思念的眼里同样掠过痛苦,她毅然地说:“既然你现在回来了,我想我该退出,你比我更有资格做丁浩然的夫人,该是你的就是你的。”最后的话里透着无尽的苦涩。
她的话立即震惊全场,谁都没有预料她会这样,或者连她自己都在奇怪,这本来不是她该说的话。
浩然蓦地从他那混乱的思绪中醒来,思念的话使他原已矛盾的心愈加矛盾,他该如何抉择?他眉头紧锁,浑身颤抖,可他还是无法将视线从依凡身上移开,看见她真实地站在自己眼前,他该怎么办?

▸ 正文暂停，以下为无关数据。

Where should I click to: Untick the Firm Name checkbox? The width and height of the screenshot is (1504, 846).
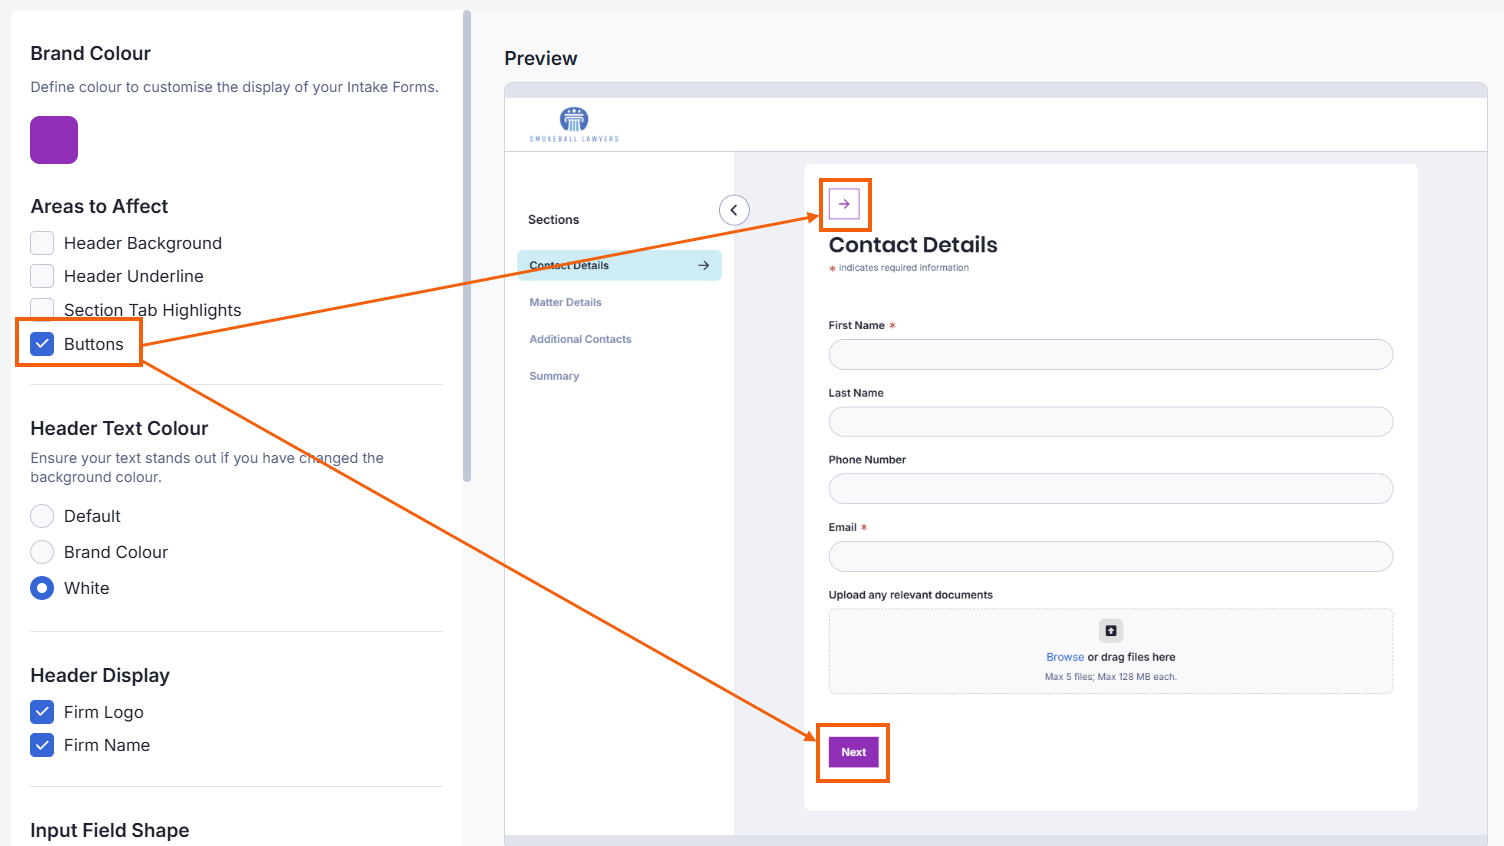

依凡听着这些话,眼睛一直不曾移开过地望着浩然。她对他太了解了,此刻他脸上的表情逃不过她的眼。突然她笑了,笑得温柔,浩然啊浩然,让我来替你作抉择吧。她拉住思念的手,用清脆得可让所有人都能听清楚的声音说:“我前几天就回来了,因为很多原因耽误了行程,还好赶得上。”她微微停顿,视线再次扫过他目瞪口呆的脸,忍住心中的悸动,“我不是来拆散你们,而是来祝福你们的,虽然浩然曾是我的未婚夫,可那已经是过去的事了,现在他要娶的人是你,而你也要嫁给他,不是吗?”她逼视着思念的眼睛。
现场所有的人又受了一次震动,四周响起窃窃私语声。
“拓也,我们要送的礼物呢?”她不用看就知道他一定站在她的身边,一直都在。她知道这是支持她还能站立,还能微笑,还能说话的动力。
“在这。”一个包装精巧的盒子递到她面前。